• Exercise
Look below for the line containing "[Anal Masseuse Patricia"; from there through the line containing "[Dana DeArmond fickt James Deen] (771, 409)", both lines included, please set down each line exactly and nothing else.

• Task input
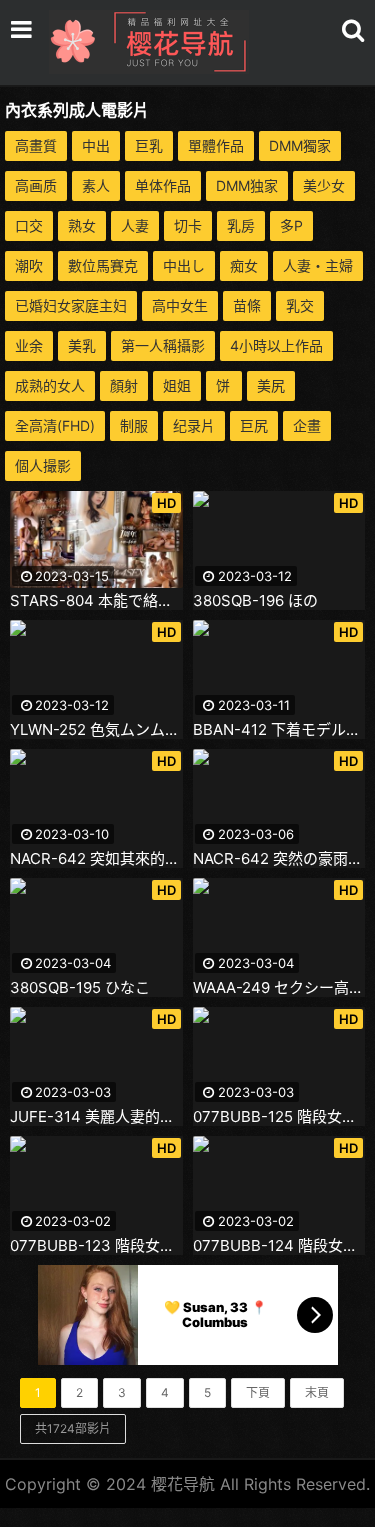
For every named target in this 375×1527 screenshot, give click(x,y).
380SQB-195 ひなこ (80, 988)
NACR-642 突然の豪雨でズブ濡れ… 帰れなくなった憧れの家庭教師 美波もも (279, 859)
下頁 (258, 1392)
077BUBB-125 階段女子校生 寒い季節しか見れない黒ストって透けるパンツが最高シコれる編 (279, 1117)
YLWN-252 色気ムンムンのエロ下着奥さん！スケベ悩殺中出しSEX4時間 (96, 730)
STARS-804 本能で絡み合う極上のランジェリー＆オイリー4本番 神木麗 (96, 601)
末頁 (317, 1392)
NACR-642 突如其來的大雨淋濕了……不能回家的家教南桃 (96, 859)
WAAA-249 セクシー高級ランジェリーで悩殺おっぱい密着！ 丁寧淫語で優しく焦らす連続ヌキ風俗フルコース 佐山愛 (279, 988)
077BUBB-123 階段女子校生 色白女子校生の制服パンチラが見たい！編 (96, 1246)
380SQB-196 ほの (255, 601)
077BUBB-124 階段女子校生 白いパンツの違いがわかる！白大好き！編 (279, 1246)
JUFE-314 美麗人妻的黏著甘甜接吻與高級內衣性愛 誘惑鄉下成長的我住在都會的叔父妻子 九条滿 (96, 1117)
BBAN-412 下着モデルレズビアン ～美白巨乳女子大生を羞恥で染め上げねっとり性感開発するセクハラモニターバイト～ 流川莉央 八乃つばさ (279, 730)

--

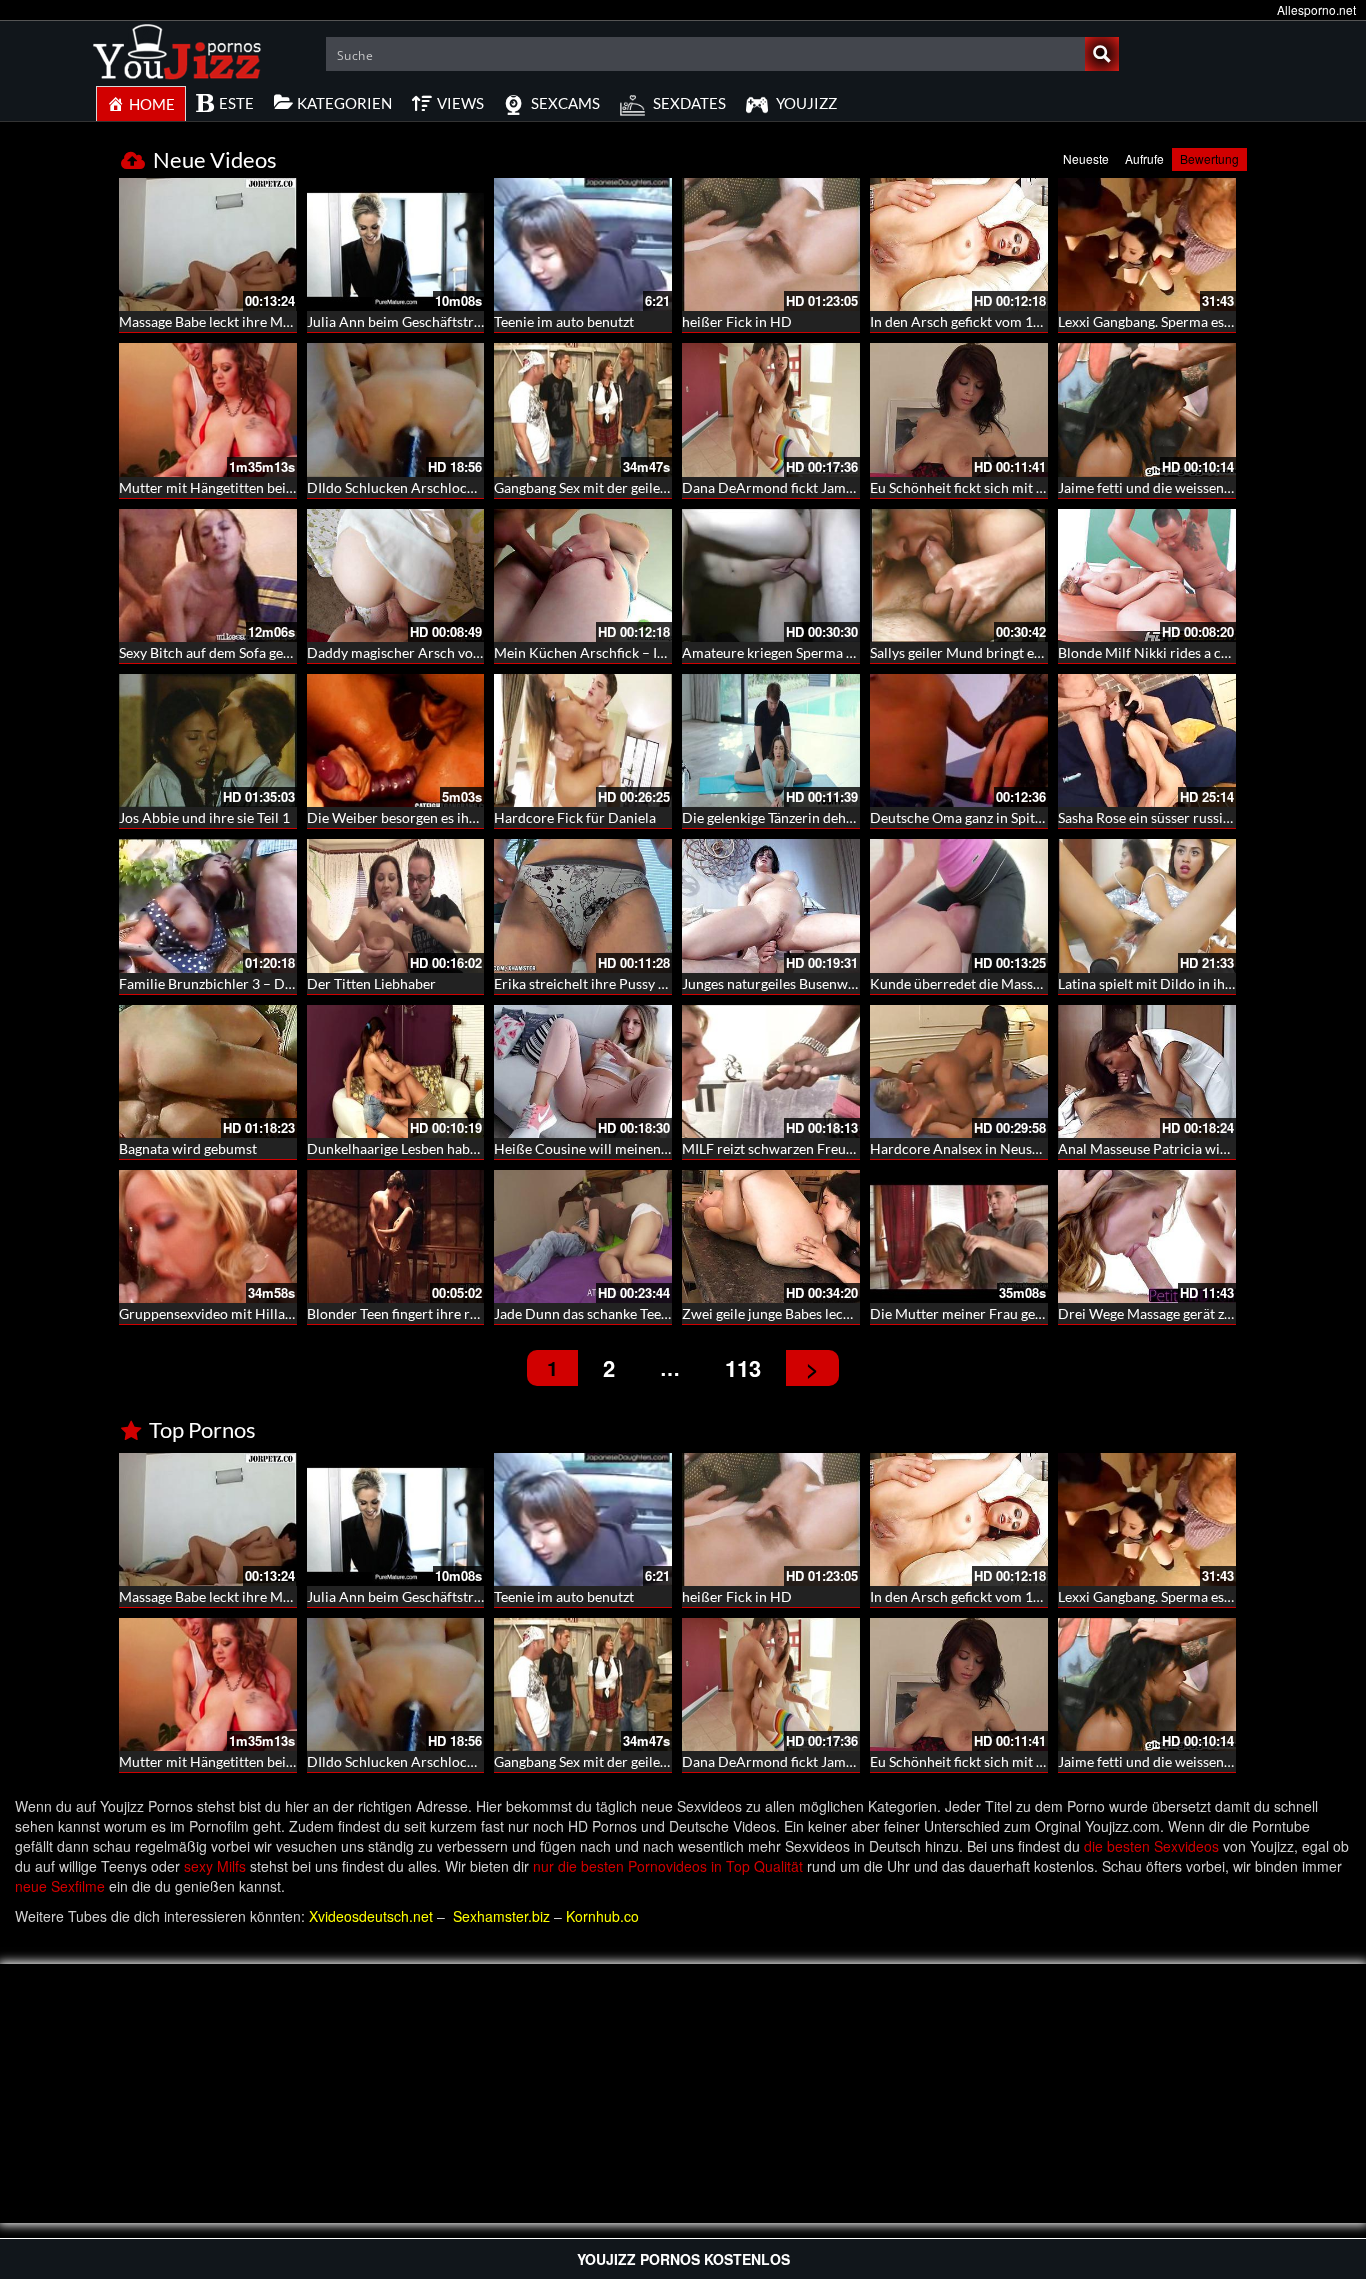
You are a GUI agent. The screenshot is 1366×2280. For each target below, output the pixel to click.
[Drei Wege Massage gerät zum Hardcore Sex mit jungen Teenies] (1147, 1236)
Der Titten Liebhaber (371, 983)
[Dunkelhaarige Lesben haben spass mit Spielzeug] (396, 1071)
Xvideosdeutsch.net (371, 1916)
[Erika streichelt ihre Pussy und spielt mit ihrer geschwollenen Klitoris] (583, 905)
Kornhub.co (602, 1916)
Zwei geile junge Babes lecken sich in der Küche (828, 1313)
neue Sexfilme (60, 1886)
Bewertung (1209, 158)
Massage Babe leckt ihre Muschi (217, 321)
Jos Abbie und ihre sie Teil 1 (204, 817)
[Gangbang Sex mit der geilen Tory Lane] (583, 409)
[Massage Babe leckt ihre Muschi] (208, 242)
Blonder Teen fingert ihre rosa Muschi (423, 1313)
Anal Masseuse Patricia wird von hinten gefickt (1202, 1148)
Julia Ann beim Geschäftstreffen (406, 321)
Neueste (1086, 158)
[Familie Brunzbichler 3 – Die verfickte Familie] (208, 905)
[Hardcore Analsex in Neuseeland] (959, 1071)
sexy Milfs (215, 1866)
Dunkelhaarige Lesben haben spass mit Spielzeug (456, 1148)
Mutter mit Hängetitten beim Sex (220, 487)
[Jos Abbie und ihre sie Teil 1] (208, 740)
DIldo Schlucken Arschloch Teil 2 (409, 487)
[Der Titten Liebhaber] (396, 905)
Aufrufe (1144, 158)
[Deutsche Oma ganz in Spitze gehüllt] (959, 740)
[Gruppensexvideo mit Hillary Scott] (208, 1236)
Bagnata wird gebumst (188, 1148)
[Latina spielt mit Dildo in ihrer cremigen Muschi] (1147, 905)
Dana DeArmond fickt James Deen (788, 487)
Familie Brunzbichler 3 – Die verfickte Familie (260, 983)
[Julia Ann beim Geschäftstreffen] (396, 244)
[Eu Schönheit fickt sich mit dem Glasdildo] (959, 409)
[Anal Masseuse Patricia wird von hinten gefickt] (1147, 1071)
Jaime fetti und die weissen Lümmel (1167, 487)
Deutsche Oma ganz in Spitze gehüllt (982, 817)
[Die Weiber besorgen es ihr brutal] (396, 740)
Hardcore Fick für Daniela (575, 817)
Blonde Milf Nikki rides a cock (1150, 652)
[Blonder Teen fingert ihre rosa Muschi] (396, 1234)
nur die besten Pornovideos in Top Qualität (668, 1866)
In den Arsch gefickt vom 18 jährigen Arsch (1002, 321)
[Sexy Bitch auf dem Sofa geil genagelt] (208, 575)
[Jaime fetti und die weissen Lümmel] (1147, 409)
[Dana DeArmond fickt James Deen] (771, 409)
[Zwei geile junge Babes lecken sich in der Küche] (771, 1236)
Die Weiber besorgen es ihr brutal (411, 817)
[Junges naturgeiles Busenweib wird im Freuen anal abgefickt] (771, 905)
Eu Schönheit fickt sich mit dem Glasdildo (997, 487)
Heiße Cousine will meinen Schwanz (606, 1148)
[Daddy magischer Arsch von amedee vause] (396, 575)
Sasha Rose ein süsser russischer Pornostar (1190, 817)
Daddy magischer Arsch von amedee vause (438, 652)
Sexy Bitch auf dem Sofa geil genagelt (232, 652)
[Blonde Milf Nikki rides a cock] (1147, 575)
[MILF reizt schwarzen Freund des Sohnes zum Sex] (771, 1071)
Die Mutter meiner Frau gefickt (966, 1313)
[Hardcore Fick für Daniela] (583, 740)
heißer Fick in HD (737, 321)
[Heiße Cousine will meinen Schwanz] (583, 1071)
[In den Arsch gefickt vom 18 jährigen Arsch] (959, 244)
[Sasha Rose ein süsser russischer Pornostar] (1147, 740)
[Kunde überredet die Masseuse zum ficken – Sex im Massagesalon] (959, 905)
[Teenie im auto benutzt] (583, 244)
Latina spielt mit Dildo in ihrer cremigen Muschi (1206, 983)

• Exercise output
[Anal Masseuse Patricia wird von hinten gefickt] (1147, 1071)
Jaime fetti und die weissen Lümmel (1167, 487)
Deutsche Oma ganz in Spitze gehüllt (982, 817)
[Die Weiber besorgen es ihr brutal] (396, 740)
Hardcore Fick für Daniela (575, 817)
Blonde Milf Nikki rides a cock (1150, 652)
[Blonder Teen fingert ihre rosa Muschi] (396, 1234)
nur die besten Pornovideos in Top Qualität (668, 1866)
In den Arsch gefickt vom 18 jährigen Arsch (1002, 321)
[Sexy Bitch auf dem Sofa geil genagelt] (208, 575)
[Jaime fetti und die weissen Lümmel] (1147, 409)
[Dana DeArmond fickt James Deen] (771, 409)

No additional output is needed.